Samaritan's Purse volunteers helped clean out more than 800 homes following the floods in Alberta in June.
By Jane Deacon, High River Times
Through their work in High River, the team behind Samaritan’s Purse has found that sometimes it’s the small gestures that make the biggest impact.
Reflecting on the last six months, Tim Neubauer, the relief organization’s case manager for High River, recalled a few poignant ideas to create moments of hope: a surprise birthday party for a resident living in Saddlebrook, art supplies for a local artist who lost everything or tracking down a dresser for someone who just needs a place to put their clothes.
They’re small gestures that can give flood-affected residents the boost of resilience they need to continue rebuilding, said Neubauer.
“Visibly, sometimes we show burden-you can look at people and see they feel weighted down,” he said. “So these small things, we’re able to take a little bit of that stress off, even it’s just for a short time.”
Samaritan’s Purse is an international Christian relief organization based in Calgary. It responds to disasters around the world and has deployed volunteer teams to respond to Typhoon Haiyan, Hurricane Katrina and the devastating 2010 earthquake in Haiti.
Just over a week after the 2013 flood struck southern Alberta, Samaritan’s Purse set up a home base in Aldersyde to respond to needs in Calgary, Siksika Nation, High River and Black Diamond. In the months following the event, Samaritan’s Purse volunteers spent close to 20,000 hours working in hundreds of homes in High River.
The organization shifted to the rebuild phase of their response in September and is now working alongside residents with unmet needs to help them get back into their homes or access resources to regain a sense of normalcy after the flood.
The organization has teams of volunteers and skilled trades people who can assist with a variety of home-restoration projects, from relocating heating and electrical systems to insulating basements and, in some cases, restoring homes from the ground up. In addition to volunteer labour, Samaritan’s Purse can also help to provide building materials where needed.
But as Neubauer describes, their work has grown beyond construction projects to include supporting the community to restore resiliency and hope where they can.
A major priority of Samaritan’s Purse is ensuring they work alongside High River residents by creating a relationship of support that’s sustainable and allows people to eventually continue rebuilding on their own, said Neubauer.

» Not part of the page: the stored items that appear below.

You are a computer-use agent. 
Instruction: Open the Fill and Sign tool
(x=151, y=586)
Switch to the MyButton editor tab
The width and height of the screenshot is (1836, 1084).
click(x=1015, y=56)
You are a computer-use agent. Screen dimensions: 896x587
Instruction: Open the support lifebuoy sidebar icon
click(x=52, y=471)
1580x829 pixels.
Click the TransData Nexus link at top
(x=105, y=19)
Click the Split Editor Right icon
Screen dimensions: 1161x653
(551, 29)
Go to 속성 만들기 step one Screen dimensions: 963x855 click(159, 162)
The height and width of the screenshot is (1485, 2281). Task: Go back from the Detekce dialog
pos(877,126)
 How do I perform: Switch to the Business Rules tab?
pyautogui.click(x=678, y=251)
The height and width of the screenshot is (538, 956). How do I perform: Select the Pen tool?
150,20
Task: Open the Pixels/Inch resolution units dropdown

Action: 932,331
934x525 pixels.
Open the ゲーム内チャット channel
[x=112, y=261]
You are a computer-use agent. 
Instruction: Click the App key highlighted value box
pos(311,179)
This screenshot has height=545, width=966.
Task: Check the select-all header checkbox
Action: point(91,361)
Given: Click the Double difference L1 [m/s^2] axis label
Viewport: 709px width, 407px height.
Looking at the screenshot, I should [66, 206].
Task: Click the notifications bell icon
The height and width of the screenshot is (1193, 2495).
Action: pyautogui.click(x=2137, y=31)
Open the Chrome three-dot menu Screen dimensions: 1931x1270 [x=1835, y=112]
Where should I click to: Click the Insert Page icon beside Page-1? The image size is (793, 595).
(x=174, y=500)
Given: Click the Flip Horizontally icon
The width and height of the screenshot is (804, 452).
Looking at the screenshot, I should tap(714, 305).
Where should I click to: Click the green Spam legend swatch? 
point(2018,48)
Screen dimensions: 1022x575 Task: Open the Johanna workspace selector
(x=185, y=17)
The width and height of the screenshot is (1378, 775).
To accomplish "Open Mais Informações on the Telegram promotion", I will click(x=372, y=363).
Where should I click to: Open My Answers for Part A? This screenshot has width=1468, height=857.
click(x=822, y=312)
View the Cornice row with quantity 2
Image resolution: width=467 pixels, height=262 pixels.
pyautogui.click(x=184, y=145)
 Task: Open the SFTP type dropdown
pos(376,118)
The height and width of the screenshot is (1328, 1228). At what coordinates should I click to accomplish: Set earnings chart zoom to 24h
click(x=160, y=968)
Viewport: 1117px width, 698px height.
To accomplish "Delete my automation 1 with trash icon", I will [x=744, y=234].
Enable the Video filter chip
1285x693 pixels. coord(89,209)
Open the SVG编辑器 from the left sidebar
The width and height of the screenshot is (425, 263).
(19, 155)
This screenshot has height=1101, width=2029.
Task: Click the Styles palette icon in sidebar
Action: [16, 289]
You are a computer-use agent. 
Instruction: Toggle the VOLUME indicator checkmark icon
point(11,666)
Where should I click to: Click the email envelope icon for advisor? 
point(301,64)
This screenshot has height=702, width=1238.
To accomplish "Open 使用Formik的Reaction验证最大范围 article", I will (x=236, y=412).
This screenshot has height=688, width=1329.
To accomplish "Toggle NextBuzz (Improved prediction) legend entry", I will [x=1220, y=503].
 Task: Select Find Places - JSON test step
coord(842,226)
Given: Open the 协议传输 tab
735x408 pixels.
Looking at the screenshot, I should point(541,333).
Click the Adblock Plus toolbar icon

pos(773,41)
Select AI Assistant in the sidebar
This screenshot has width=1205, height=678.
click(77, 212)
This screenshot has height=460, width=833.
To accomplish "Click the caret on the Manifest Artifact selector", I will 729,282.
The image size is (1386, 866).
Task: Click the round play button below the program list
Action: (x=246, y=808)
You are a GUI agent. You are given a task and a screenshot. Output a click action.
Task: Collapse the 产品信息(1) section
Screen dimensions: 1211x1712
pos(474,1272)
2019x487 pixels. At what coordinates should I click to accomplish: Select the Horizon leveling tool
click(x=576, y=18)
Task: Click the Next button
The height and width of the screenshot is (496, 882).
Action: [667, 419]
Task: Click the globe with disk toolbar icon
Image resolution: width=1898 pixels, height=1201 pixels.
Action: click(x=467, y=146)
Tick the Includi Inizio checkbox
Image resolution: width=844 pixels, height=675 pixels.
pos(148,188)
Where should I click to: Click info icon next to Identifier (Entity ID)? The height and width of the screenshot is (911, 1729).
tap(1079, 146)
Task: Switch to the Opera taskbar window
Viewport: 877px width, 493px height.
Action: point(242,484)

Part of that comes down to working with local agencies, such as Alberta Health Services and the new High River Counselling Centre, that will exist in the community long term.
“We thought, OK, we really need to come alongside and be a support,” said Neubauer. “And where we can’t be a support, let’s work with some other groups in town.”
The organization expects to be working in High River for at least another year and residents with unmet needs can reach out to Samaritan’s Purse for help at any time.
If people are still unsure of the support they will receive from the Disaster Recovery Program (DRP) or insurance, they do not have to wait until they have all the answers to contact the organization to see if they qualify for help.
Samaritan’s Purse is also looking at ways to create signs on hope for High River on a community-wide level and is hoping to introduce some new initiatives in the coming weeks. The hope is to create some visible symbols that will provide the community with reminders that efforts are moving forward.
“Even a small step today, add another one tomorrow and eventually you’re going to start moving forward,” said Neubauer. “So it’s just being that presence really.”